[Entries pointing to words and elements]
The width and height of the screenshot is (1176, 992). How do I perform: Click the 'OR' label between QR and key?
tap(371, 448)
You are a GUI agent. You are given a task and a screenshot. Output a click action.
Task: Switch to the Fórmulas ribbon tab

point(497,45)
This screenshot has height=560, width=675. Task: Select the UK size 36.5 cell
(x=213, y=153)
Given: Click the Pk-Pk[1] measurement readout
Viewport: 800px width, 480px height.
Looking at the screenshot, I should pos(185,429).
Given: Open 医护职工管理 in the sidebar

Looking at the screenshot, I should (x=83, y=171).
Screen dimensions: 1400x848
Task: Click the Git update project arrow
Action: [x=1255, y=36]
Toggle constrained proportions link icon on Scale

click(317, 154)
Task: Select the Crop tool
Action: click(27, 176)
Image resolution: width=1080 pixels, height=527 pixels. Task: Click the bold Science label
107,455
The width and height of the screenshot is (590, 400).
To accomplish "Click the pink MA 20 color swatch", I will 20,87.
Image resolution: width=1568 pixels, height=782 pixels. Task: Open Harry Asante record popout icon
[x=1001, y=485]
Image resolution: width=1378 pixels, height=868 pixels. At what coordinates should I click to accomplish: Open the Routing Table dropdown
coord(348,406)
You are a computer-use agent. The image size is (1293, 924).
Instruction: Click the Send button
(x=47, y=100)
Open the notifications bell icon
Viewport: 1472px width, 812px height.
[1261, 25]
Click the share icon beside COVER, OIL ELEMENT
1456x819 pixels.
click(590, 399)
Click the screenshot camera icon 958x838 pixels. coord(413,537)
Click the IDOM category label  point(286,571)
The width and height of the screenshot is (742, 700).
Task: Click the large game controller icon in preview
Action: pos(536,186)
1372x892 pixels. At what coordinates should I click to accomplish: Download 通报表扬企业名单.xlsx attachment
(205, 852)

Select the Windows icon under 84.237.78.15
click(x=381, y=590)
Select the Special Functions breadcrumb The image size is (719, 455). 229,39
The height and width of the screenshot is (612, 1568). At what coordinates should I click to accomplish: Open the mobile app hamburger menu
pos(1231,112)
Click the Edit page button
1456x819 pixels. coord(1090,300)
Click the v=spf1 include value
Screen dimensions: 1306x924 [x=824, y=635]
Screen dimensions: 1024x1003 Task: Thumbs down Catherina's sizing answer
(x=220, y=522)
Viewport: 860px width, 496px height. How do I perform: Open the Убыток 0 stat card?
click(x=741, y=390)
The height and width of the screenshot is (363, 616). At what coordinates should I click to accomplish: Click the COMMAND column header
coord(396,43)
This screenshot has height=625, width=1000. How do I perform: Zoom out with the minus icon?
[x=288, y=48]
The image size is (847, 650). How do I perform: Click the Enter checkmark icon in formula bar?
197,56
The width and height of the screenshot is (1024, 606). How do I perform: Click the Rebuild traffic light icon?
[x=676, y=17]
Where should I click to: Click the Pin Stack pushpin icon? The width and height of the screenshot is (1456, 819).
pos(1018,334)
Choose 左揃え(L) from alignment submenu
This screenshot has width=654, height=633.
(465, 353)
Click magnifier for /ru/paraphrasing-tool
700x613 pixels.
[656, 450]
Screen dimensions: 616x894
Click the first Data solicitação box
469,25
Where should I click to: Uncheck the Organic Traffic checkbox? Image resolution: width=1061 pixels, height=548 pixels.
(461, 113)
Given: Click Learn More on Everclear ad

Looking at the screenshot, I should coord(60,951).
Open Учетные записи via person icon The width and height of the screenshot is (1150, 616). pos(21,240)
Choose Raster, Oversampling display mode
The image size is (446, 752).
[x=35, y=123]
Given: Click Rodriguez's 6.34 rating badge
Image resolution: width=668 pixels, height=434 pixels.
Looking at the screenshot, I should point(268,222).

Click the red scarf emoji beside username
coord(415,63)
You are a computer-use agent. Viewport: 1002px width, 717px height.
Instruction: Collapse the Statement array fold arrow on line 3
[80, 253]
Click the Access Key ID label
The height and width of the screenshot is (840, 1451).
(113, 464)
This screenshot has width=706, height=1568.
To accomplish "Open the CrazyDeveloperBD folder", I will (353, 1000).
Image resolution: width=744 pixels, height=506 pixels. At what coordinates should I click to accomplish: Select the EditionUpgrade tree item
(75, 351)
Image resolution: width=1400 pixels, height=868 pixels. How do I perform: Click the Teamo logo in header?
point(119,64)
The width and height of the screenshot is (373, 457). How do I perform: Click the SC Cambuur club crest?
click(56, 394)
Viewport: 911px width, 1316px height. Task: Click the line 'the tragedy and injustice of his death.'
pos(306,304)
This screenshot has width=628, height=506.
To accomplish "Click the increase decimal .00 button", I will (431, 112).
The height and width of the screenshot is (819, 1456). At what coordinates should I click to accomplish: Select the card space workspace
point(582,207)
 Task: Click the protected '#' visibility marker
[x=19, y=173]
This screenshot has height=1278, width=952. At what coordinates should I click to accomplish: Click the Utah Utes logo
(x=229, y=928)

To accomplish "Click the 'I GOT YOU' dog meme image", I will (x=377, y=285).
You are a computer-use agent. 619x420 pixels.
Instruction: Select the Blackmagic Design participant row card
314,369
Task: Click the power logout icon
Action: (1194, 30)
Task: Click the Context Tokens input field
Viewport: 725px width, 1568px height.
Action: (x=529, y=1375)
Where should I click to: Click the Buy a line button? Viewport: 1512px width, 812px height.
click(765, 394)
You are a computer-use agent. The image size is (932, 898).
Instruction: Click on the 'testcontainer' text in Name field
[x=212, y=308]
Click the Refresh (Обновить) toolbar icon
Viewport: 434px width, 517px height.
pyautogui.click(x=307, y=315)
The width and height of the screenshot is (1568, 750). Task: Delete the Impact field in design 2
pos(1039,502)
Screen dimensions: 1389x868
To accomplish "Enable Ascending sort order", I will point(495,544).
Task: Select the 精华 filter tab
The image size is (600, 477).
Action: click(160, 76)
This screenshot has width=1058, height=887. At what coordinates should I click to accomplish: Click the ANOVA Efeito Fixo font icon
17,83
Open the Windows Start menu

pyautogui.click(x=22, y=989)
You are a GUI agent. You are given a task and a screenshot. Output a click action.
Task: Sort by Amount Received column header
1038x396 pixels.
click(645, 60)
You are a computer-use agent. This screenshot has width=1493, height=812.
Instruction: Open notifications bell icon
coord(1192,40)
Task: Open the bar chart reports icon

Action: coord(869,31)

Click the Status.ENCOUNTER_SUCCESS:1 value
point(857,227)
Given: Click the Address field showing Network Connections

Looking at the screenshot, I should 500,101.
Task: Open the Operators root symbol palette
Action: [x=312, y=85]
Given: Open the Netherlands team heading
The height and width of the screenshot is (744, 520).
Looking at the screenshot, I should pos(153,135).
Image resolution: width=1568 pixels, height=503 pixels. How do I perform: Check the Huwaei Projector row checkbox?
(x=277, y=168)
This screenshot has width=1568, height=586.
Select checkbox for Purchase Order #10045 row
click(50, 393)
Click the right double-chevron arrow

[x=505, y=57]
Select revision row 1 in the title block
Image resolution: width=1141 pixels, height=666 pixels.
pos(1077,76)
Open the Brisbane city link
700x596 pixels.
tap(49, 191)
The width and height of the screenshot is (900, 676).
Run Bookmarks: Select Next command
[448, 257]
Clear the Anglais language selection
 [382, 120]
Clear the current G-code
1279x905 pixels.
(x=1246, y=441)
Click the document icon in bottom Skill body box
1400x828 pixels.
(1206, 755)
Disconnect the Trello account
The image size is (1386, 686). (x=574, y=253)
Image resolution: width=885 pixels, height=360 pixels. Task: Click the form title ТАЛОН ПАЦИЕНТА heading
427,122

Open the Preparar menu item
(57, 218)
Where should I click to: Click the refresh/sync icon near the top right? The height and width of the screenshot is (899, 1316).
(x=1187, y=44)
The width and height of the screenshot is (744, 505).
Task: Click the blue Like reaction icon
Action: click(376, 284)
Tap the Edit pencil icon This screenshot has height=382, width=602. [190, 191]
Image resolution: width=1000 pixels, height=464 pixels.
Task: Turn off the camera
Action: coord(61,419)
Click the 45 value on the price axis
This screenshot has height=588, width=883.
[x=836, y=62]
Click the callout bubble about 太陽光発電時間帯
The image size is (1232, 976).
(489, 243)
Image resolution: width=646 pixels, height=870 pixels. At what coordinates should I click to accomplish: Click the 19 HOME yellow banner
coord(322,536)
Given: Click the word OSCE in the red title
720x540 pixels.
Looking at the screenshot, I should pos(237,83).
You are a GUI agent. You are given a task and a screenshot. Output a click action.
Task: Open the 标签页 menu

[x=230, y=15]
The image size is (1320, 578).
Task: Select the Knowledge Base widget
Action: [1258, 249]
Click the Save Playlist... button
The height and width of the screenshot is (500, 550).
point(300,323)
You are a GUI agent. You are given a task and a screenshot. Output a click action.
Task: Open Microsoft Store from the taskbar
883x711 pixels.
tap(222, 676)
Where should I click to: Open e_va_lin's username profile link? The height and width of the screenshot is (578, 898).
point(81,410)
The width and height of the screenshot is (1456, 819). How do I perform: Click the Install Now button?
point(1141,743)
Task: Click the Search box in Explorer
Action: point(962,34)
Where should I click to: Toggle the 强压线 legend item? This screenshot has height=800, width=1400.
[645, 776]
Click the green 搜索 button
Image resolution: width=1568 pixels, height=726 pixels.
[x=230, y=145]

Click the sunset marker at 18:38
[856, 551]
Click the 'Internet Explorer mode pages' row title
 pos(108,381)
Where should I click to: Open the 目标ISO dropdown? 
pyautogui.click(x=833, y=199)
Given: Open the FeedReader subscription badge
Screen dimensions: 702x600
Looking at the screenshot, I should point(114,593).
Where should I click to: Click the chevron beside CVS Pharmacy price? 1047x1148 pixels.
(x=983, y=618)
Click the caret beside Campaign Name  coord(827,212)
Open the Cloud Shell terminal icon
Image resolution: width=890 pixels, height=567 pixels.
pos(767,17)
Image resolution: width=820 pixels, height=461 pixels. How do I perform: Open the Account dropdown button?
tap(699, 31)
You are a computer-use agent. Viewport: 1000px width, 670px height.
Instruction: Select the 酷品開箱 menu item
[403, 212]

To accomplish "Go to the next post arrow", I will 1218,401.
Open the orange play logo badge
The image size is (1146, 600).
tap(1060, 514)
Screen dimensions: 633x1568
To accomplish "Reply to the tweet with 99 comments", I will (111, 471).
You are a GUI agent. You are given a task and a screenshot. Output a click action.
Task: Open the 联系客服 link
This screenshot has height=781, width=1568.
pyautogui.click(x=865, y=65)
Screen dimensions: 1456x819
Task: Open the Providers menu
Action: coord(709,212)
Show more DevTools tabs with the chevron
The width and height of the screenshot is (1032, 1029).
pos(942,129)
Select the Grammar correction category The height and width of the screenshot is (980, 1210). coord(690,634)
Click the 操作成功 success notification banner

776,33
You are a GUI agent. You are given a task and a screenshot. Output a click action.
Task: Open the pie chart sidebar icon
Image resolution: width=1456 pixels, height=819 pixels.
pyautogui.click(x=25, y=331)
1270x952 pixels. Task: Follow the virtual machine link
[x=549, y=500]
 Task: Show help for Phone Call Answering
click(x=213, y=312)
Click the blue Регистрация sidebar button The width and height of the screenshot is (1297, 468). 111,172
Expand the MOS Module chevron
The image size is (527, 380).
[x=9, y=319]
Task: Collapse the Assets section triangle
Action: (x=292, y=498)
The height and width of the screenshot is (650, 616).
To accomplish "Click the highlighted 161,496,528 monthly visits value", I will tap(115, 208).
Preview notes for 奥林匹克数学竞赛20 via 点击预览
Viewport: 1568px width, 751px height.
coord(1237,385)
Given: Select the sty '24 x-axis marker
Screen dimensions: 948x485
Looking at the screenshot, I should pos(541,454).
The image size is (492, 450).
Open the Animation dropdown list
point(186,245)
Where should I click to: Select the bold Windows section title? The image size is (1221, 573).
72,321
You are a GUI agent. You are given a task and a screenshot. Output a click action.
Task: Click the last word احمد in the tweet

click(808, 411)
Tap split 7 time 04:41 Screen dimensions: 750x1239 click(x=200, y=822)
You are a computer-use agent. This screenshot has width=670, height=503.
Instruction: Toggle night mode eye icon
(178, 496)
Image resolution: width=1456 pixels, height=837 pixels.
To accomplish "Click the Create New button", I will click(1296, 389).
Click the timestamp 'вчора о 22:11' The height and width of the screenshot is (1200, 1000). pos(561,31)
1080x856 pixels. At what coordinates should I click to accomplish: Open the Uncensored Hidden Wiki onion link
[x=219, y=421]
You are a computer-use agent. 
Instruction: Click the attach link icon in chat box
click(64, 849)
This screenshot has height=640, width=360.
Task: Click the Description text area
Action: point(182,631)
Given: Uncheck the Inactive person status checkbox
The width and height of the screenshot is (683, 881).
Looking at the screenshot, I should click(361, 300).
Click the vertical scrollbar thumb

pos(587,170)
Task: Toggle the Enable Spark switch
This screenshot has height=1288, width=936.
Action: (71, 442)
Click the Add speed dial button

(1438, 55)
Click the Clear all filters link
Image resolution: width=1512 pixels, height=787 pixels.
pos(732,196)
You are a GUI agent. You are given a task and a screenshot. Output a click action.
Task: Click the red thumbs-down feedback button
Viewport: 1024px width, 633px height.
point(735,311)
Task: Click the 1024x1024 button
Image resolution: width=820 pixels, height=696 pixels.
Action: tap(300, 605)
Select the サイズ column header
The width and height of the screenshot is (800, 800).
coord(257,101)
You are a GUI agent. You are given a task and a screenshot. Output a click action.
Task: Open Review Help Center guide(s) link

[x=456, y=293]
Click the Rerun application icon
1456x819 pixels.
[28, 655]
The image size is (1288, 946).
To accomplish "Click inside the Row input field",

### What needs to be done
Recast as a Markdown table the lines from the one containing "Given: Click the word OSCE in the red title" through the one containing "Looking at the screenshot, I should point(114,593).", leaving out blank lines. Put the row number in a column headed No. and the text of each line in a column headed Line.

### Full solution
| No. | Line |
|---|---|
| 1 | Given: Click the word OSCE in the red title |
| 2 | 720x540 pixels. |
| 3 | Looking at the screenshot, I should pos(237,83). |
| 4 | You are a GUI agent. You are given a task and a screenshot. Output a click action. |
| 5 | Task: Open the 标签页 menu |
| 6 | [x=230, y=15] |
| 7 | The image size is (1320, 578). |
| 8 | Task: Select the Knowledge Base widget |
| 9 | Action: [1258, 249] |
| 10 | Click the Save Playlist... button |
| 11 | The height and width of the screenshot is (500, 550). |
| 12 | point(300,323) |
| 13 | You are a GUI agent. You are given a task and a screenshot. Output a click action. |
| 14 | Task: Open Microsoft Store from the taskbar |
| 15 | 883x711 pixels. |
| 16 | tap(222, 676) |
| 17 | Where should I click to: Open e_va_lin's username profile link? The height and width of the screenshot is (578, 898). |
| 18 | point(81,410) |
| 19 | The width and height of the screenshot is (1456, 819). How do I perform: Click the Install Now button? |
| 20 | point(1141,743) |
| 21 | Task: Click the Search box in Explorer |
| 22 | Action: point(962,34) |
| 23 | Where should I click to: Toggle the 强压线 legend item? This screenshot has height=800, width=1400. |
| 24 | [645, 776] |
| 25 | Click the green 搜索 button |
| 26 | Image resolution: width=1568 pixels, height=726 pixels. |
| 27 | [x=230, y=145] |
| 28 | Click the sunset marker at 18:38 |
| 29 | [856, 551] |
| 30 | Click the 'Internet Explorer mode pages' row title |
| 31 |  pos(108,381) |
| 32 | Where should I click to: Open the 目标ISO dropdown?  |
| 33 | pyautogui.click(x=833, y=199) |
| 34 | Given: Open the FeedReader subscription badge |
| 35 | Screen dimensions: 702x600 |
| 36 | Looking at the screenshot, I should point(114,593). |